Now I know that there were also plenty of people who go to church who voted for Trump. In the church I serve in West Texas we’ve got a healthy mix of both Democrats and Republicans, and I knew lots of people (who are good and decent) were backing him from the beginning. But for the most part, that wasn’t the case. In fact, most of the preachers and pastors I know were, like me, surprised and not a small bit disturbed by his seemingly mysterious rise.

The Irony of Leaving

That’s what made this Atlantic article so helpful for me. I get it. People leave church (and almost every other kind of social organization) these days because it’s hard to live in community. In a world of personalized screens and hyper-individualism living in community is very counter cultural!

But then we become resentful because the actual benefits of church begin to go missing from our lives. And Trump, the article says, was both the beneficiary and the driver of those exact resentments.

So no matter where you fall politically, don’t underestimate the trajectory that we are on as our social structures and institutions weaken one choice at a time. And you don’t just have to take The Atlantic’s word for it.

For those on the more conservative end of the spectrum, maybe you’ve read the Conservative Christian Rod Dreher’s book The Benedict Option, where Dreher (himself a cautious Trump supporter) reflects back his own shock at the evangelical support for Trump:

The idea that someone as robustly vulgar, fiercely combative, and morally compromised as Trump will be an avatar for the restoration of Christian morality and social unity is beyond delusional. He is not a solution to the problem of America’s cultural decline, but a symptom of it

In a tragic irony, an article I read last week said that 14% of Christians in America left their church right after Trump was elected.
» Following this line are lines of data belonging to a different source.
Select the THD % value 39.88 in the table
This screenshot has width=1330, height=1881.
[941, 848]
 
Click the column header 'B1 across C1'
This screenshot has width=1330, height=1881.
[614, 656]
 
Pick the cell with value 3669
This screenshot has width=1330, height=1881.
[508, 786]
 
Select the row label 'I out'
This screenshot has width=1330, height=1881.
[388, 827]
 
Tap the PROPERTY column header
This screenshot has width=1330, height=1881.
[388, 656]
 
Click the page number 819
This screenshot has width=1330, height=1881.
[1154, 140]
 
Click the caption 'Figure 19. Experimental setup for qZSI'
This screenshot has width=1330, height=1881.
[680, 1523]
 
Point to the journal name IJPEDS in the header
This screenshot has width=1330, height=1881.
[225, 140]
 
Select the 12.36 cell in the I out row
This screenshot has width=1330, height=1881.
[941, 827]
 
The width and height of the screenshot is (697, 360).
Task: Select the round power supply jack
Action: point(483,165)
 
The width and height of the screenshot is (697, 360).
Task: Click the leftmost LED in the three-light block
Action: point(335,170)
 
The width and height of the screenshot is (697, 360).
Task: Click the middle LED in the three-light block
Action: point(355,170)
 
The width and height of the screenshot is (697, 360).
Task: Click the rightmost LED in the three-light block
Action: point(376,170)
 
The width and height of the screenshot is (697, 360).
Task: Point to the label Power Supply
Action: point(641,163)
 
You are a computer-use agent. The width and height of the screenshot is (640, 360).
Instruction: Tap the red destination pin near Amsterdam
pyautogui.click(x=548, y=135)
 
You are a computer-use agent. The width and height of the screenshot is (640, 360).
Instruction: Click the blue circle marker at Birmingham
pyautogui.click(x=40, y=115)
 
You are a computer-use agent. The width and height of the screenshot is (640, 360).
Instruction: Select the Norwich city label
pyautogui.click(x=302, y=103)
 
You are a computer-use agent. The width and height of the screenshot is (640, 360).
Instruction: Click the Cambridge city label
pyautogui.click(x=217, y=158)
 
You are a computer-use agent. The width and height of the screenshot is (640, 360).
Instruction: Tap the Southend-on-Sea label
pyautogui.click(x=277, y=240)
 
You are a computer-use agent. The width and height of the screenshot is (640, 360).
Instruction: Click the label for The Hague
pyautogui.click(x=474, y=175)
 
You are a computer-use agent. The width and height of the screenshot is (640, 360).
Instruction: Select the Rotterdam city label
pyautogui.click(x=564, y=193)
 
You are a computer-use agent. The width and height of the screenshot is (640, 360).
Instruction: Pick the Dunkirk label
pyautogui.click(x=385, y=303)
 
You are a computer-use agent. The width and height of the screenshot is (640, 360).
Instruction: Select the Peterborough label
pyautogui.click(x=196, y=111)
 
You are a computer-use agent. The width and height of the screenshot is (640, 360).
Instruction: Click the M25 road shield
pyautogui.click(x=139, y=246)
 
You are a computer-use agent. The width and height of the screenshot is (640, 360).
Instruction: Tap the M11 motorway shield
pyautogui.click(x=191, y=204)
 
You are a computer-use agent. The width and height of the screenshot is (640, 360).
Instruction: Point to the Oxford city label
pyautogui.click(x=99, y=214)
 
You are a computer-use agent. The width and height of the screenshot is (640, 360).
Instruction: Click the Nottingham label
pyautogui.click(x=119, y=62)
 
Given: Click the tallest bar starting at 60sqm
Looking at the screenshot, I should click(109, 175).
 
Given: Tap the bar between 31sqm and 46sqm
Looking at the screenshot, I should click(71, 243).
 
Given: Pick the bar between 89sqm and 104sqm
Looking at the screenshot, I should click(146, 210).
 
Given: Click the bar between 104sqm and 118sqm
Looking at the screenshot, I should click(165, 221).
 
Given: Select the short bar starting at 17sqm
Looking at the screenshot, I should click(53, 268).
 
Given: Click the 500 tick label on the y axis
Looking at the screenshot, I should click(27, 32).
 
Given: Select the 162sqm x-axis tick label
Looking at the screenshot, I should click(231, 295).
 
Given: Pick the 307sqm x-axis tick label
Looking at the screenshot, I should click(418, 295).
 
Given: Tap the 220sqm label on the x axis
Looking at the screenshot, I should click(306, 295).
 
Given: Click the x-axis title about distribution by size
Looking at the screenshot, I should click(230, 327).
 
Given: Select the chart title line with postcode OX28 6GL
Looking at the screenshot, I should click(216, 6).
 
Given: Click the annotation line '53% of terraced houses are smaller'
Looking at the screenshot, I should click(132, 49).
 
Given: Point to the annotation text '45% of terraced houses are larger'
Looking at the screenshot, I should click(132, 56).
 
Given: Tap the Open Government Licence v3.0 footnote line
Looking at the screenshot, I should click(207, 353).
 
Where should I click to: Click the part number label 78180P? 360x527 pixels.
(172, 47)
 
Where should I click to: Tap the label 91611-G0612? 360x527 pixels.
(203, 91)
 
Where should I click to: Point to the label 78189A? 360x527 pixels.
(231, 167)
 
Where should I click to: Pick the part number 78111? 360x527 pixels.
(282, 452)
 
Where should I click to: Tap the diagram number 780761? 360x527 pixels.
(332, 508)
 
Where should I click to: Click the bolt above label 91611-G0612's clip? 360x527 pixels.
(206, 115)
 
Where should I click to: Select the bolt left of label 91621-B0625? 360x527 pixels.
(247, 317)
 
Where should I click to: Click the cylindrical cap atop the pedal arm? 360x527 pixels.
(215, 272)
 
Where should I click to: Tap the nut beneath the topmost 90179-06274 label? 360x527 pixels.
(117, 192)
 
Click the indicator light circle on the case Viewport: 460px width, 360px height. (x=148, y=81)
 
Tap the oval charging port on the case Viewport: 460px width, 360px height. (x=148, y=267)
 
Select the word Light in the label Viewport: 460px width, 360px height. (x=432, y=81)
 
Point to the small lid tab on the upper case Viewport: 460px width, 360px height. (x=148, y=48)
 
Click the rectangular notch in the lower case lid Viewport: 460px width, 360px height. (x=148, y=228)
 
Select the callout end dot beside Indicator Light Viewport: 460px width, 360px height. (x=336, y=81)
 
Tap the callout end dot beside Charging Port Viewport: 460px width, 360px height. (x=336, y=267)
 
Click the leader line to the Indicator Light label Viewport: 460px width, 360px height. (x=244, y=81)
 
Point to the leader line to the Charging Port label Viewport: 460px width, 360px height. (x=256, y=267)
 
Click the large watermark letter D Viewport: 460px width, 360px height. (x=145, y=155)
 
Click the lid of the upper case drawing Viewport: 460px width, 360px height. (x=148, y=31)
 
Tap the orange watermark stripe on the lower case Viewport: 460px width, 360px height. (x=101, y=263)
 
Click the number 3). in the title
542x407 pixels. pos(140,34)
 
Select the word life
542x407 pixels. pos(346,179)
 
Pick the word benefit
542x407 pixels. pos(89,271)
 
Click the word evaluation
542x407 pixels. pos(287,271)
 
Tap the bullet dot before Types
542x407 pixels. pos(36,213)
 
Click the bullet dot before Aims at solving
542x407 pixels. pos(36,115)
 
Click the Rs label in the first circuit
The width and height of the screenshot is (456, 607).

Some of those left because they didn’t feel like their clergy supported him. But most of them left because they couldn’t believe that their fellow Christians had help to elect him.

And if that’s where you are than I get it. But before you go….consider this.

The great irony is that wherever those Christians spend their Sunday mornings now, whether it’s Starbucks or a late breakfast out, there’s now a much better chance they run into the very people they left church to avoid.